• _Supplied material_:
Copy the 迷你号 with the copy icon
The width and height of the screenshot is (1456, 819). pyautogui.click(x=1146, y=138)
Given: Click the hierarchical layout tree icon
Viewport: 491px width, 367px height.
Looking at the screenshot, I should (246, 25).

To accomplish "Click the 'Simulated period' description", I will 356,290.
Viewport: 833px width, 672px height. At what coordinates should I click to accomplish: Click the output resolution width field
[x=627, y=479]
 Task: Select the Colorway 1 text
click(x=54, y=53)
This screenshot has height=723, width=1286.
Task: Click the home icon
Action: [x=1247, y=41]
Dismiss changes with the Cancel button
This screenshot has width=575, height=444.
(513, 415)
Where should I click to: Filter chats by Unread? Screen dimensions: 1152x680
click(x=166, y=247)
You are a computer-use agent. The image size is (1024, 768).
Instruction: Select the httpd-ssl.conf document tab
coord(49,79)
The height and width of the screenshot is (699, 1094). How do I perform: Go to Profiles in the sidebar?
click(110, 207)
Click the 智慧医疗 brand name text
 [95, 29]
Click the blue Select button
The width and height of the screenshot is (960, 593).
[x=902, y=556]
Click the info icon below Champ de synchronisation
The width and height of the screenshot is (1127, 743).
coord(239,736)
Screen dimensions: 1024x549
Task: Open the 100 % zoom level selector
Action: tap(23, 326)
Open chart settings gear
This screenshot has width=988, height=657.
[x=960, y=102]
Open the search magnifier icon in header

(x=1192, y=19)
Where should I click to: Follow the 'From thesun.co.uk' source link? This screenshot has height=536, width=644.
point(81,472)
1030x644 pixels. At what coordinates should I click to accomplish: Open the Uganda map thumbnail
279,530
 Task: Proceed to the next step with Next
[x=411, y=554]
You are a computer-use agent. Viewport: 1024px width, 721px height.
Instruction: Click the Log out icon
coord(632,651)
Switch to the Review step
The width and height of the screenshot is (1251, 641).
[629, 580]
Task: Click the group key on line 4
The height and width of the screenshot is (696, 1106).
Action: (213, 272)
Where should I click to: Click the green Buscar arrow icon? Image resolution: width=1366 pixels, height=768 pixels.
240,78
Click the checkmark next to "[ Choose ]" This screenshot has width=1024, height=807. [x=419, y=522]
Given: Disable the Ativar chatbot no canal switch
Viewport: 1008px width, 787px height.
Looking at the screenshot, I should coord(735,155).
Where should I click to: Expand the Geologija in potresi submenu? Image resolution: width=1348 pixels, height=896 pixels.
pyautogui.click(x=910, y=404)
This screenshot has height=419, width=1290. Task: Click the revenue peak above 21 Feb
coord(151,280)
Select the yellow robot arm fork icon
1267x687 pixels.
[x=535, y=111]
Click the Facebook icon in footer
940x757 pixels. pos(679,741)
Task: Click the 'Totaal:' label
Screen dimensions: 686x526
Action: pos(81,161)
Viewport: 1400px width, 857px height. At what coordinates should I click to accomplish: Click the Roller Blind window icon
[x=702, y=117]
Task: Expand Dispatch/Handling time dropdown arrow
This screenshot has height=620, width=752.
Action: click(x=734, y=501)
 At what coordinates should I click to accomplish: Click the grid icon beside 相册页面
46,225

• _Task goal_: Return the material exactly as it was provided.

• _Result of the task_:
Copy the 迷你号 with the copy icon
The width and height of the screenshot is (1456, 819). pyautogui.click(x=1146, y=138)
Given: Click the hierarchical layout tree icon
Viewport: 491px width, 367px height.
Looking at the screenshot, I should (246, 25).

To accomplish "Click the 'Simulated period' description", I will 356,290.
Viewport: 833px width, 672px height. At what coordinates should I click to accomplish: Click the output resolution width field
[x=627, y=479]
 Task: Select the Colorway 1 text
click(x=54, y=53)
This screenshot has height=723, width=1286.
Task: Click the home icon
Action: [x=1247, y=41]
Dismiss changes with the Cancel button
This screenshot has width=575, height=444.
(513, 415)
Where should I click to: Filter chats by Unread? Screen dimensions: 1152x680
click(x=166, y=247)
You are a computer-use agent. The image size is (1024, 768).
Instruction: Select the httpd-ssl.conf document tab
coord(49,79)
The height and width of the screenshot is (699, 1094). How do I perform: Go to Profiles in the sidebar?
click(110, 207)
Click the 智慧医疗 brand name text
 [95, 29]
Click the blue Select button
The width and height of the screenshot is (960, 593).
[x=902, y=556]
Click the info icon below Champ de synchronisation
The width and height of the screenshot is (1127, 743).
coord(239,736)
Screen dimensions: 1024x549
Task: Open the 100 % zoom level selector
Action: tap(23, 326)
Open chart settings gear
This screenshot has width=988, height=657.
[x=960, y=102]
Open the search magnifier icon in header

(x=1192, y=19)
Where should I click to: Follow the 'From thesun.co.uk' source link? This screenshot has height=536, width=644.
point(81,472)
1030x644 pixels. At what coordinates should I click to accomplish: Open the Uganda map thumbnail
279,530
 Task: Proceed to the next step with Next
[x=411, y=554]
You are a computer-use agent. Viewport: 1024px width, 721px height.
Instruction: Click the Log out icon
coord(632,651)
Switch to the Review step
The width and height of the screenshot is (1251, 641).
[629, 580]
Task: Click the group key on line 4
The height and width of the screenshot is (696, 1106).
Action: (213, 272)
Where should I click to: Click the green Buscar arrow icon? Image resolution: width=1366 pixels, height=768 pixels.
240,78
Click the checkmark next to "[ Choose ]" This screenshot has width=1024, height=807. [x=419, y=522]
Given: Disable the Ativar chatbot no canal switch
Viewport: 1008px width, 787px height.
Looking at the screenshot, I should coord(735,155).
Where should I click to: Expand the Geologija in potresi submenu? Image resolution: width=1348 pixels, height=896 pixels.
pyautogui.click(x=910, y=404)
This screenshot has height=419, width=1290. Task: Click the revenue peak above 21 Feb
coord(151,280)
Select the yellow robot arm fork icon
1267x687 pixels.
[x=535, y=111]
Click the Facebook icon in footer
940x757 pixels. pos(679,741)
Task: Click the 'Totaal:' label
Screen dimensions: 686x526
Action: pos(81,161)
Viewport: 1400px width, 857px height. At what coordinates should I click to accomplish: Click the Roller Blind window icon
[x=702, y=117]
Task: Expand Dispatch/Handling time dropdown arrow
This screenshot has height=620, width=752.
Action: click(x=734, y=501)
 At what coordinates should I click to accomplish: Click the grid icon beside 相册页面
46,225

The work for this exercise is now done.